Richard senior, often fussy and interfering (though perhaps with good cause) in matters of business, here sets them aside without a qualm to insist that his son prioritise his health. George wrote a reply to his father, but unfortunately his messenger took sick – probably with the same disease – and died en route. His letter was very delayed. We know this because Richard senior wrote a further anxious letter, “marvelling” that they had not heard from George yet, and not until 11 December could Richard senior write to George saying he had just received a letter dated the 21 November which had given their family “much comfort”.

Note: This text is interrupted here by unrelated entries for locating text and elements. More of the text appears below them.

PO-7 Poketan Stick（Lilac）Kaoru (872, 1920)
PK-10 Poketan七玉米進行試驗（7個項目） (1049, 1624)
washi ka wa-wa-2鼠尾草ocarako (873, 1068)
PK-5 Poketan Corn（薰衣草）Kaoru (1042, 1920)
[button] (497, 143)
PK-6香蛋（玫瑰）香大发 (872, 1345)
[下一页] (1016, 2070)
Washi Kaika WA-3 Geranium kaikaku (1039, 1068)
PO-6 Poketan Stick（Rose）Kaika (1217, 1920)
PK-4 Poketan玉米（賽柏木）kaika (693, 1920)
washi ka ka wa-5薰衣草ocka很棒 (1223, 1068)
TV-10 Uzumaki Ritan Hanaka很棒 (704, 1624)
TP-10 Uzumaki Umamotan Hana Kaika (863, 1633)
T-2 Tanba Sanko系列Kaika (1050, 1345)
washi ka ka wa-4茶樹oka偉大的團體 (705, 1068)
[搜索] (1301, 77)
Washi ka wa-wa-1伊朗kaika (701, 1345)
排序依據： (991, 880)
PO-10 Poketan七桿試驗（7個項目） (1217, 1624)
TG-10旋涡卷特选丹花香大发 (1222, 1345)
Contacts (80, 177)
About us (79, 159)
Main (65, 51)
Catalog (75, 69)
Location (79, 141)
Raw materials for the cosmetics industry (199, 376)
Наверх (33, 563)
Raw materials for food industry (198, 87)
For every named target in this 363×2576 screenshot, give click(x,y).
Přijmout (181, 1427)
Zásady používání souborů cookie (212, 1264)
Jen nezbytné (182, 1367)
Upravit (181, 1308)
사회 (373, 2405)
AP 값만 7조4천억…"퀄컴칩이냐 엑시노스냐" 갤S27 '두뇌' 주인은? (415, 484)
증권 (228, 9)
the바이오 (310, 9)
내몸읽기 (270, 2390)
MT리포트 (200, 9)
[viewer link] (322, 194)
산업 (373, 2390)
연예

A handful of years later, Richard Cely senior died. George Cely’s close friend John Dalton wrote to comfort him, imploring that George “take it patiently and hurt not yourself.” These are not by-rote words of condolence; they speak of anguish. George and Richard senior had, I am certain, a very deep love for one another. The Cely correspondence also suggests their relationship was occasionally fraught; but what young man, popular with the ladies and fond of dancing as George was, isn’t occasionally a source of worry to his father? And what twenty-something boy, forging a place for himself in his father’s business, isn’t occasionally impatiently resistant to his father’s no-doubt-excellent advice, as George was now and then to Richard’s? Such matters, however, were as easily put aside as profit margins when it came to each other’s health and well-being. Family relationships may not have been the same in the middle ages as they were today: but, I argue, their emotional content was every bit as rich and complex. Happy Father’s Day.